** start of Data in this exercise **
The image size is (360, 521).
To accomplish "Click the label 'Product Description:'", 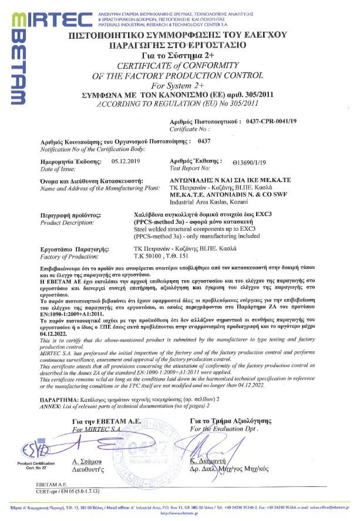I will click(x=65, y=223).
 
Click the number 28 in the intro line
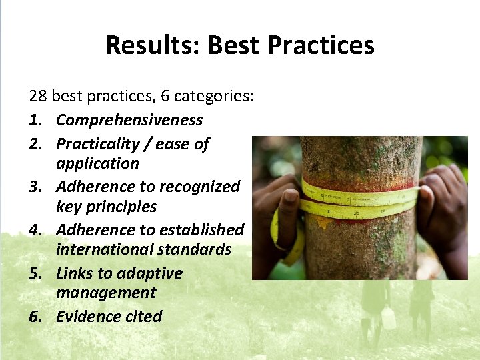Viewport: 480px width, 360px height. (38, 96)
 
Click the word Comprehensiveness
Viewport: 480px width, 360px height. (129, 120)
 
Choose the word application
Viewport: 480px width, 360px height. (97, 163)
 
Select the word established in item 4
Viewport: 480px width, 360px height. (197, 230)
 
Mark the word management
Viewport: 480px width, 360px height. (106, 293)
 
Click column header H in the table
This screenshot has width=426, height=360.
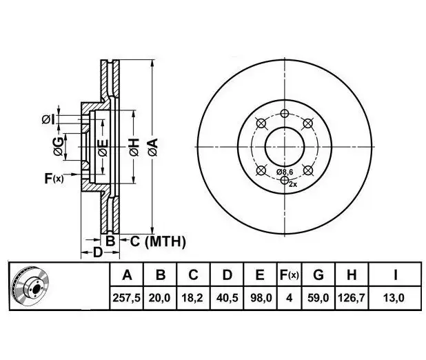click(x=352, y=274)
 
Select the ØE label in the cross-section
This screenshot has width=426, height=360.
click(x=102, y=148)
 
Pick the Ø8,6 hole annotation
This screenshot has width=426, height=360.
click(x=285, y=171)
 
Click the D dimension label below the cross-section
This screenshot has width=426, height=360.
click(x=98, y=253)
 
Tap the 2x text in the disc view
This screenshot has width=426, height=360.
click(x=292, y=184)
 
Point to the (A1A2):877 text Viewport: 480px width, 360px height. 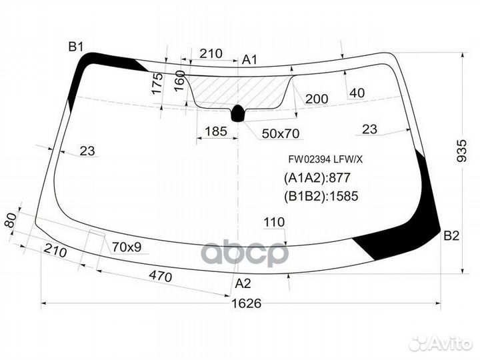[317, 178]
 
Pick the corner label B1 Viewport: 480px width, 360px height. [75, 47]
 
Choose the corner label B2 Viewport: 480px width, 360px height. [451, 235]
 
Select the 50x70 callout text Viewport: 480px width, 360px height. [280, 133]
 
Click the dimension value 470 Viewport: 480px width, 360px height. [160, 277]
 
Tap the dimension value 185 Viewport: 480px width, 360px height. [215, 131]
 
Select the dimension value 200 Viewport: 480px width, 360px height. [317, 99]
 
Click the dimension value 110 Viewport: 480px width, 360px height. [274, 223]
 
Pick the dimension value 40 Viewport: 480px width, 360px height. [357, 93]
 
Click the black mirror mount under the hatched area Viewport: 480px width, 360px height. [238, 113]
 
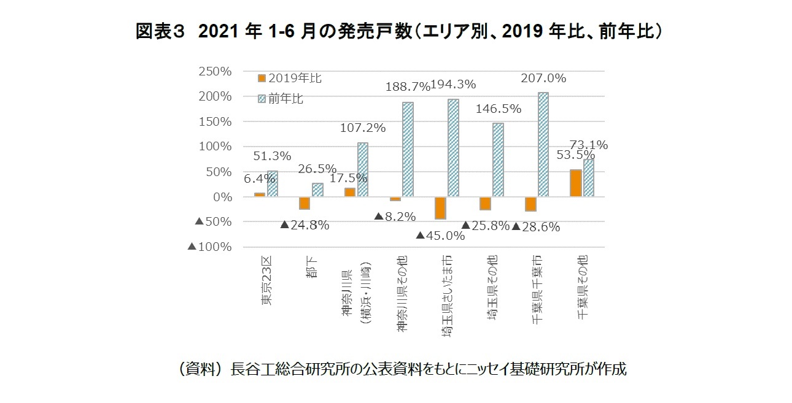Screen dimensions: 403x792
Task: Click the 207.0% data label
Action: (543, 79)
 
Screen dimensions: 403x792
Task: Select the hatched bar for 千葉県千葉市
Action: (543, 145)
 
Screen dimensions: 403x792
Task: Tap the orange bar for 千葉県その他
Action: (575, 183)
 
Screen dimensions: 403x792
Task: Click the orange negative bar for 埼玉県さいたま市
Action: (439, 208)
** end of Data in this exercise **
** start of Data in this exercise **
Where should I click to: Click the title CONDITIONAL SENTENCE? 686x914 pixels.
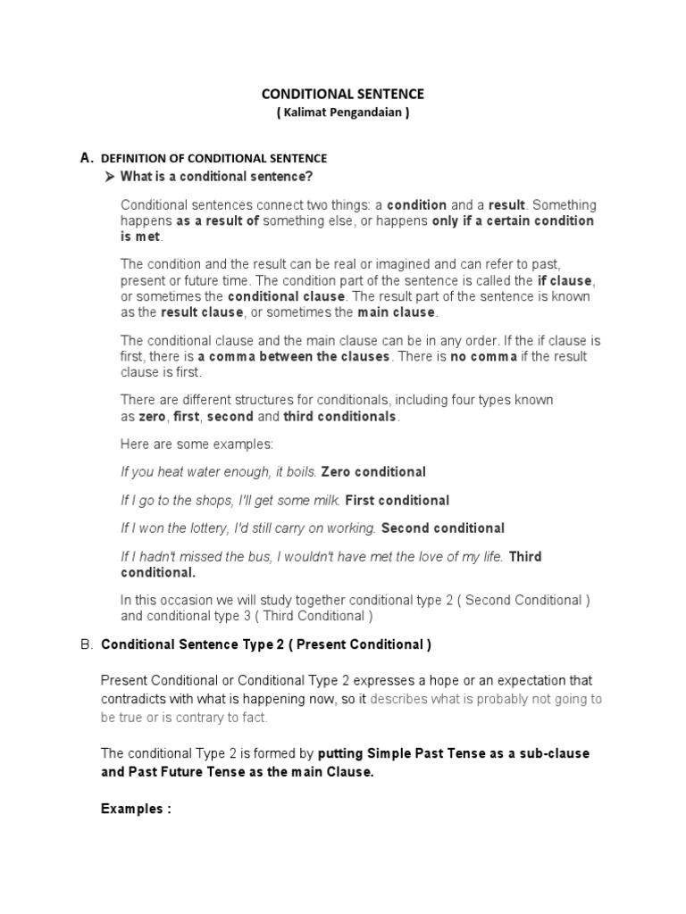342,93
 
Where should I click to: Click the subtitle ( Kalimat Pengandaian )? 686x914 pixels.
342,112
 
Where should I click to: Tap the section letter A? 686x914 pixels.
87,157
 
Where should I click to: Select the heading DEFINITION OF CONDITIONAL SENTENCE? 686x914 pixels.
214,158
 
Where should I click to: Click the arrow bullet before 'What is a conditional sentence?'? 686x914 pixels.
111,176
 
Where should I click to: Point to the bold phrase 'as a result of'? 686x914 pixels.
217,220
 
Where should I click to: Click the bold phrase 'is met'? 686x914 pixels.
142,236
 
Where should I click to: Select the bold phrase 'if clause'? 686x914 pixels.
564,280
** end of Data in this exercise **
** start of Data in this exercise **
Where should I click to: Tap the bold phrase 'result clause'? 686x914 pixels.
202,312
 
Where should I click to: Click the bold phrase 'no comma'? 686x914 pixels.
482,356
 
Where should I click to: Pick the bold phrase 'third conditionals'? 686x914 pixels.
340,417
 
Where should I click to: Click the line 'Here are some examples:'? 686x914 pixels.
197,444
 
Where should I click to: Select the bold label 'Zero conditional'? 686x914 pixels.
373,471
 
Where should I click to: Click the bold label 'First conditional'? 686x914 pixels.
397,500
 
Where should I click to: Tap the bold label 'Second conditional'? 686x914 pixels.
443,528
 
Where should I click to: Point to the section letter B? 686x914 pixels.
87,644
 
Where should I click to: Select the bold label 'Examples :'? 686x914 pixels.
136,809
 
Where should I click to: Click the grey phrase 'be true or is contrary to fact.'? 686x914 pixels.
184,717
** end of Data in this exercise **
Directions: Give the data lines from the one containing "Select the dimension" through the one containing "Pick the dimension", inclusive, as a JSON list of strings with one string per line and blank lines omitted.

Answer for the task:
[
  "Select the dimension value 200 Viewport: 480px width, 360px height. [317, 99]",
  "Click the dimension value 110 Viewport: 480px width, 360px height. [274, 223]",
  "Pick the dimension value 40 Viewport: 480px width, 360px height. [357, 93]"
]